Document extract –
_____

In lieu of applying proceeds to the retirement of Funded Debt, debentures or
notes (including the Debt Securities) of the Company or a Restricted Subsidiary
may be surrendered to the applicable trustee for cancellation at a value equal
to the then applicable optional redemption price thereof or the Company or a
Restricted Subsidiary may credit the principal amount of Funded Debt voluntarily
retired within 180 days after such sale.

       Unless otherwise indicated in a Prospectus Supplement, the covenants
contained in the Indenture and the Debt Securities would not necessarily afford
Holders of the Debt Securities protection in the event of a highly leveraged or
other transaction involving the Company that may adversely affect Holders.

_____

Written exercise – Reproduce the indenture excerpt on debt retirement and covenant protections word for word, in full.

_____

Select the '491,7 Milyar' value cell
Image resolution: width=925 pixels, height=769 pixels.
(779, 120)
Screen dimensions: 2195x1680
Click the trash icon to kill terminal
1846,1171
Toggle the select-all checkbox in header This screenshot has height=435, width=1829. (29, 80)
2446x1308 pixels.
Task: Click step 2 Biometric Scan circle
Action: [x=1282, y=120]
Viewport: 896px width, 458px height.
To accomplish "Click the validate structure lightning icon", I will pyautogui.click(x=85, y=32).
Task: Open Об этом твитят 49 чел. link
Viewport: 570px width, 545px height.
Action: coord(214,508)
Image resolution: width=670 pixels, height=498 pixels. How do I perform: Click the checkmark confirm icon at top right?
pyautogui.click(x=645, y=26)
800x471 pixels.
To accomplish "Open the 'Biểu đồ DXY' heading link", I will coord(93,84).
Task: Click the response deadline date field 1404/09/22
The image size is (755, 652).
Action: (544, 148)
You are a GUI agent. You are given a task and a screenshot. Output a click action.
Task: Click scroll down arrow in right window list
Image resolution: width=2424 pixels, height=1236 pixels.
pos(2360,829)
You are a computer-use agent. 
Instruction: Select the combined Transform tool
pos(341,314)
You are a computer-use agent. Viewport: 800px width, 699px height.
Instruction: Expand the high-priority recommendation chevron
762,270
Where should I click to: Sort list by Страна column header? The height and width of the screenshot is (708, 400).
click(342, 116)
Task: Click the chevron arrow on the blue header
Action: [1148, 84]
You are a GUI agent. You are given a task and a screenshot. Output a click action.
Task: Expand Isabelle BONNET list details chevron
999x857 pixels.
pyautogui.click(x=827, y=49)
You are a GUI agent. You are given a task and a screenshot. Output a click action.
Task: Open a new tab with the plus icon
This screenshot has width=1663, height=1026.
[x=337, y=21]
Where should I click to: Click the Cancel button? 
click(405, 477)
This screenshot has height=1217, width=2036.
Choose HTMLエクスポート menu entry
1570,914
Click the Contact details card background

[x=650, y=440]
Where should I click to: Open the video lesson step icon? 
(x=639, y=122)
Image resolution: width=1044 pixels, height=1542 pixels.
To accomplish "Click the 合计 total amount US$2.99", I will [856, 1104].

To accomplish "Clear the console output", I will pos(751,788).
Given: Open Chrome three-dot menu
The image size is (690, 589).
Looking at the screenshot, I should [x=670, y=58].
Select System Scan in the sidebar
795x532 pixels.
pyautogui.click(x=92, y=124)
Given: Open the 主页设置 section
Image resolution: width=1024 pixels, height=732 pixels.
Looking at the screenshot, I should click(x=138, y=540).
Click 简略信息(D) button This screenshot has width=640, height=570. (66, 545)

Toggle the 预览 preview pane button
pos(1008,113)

_____

Result of the exercise –
In lieu of applying proceeds to the retirement of Funded Debt, debentures or
notes (including the Debt Securities) of the Company or a Restricted Subsidiary
may be surrendered to the applicable trustee for cancellation at a value equal
to the then applicable optional redemption price thereof or the Company or a
Restricted Subsidiary may credit the principal amount of Funded Debt voluntarily
retired within 180 days after such sale.

       Unless otherwise indicated in a Prospectus Supplement, the covenants
contained in the Indenture and the Debt Securities would not necessarily afford
Holders of the Debt Securities protection in the event of a highly leveraged or
other transaction involving the Company that may adversely affect Holders.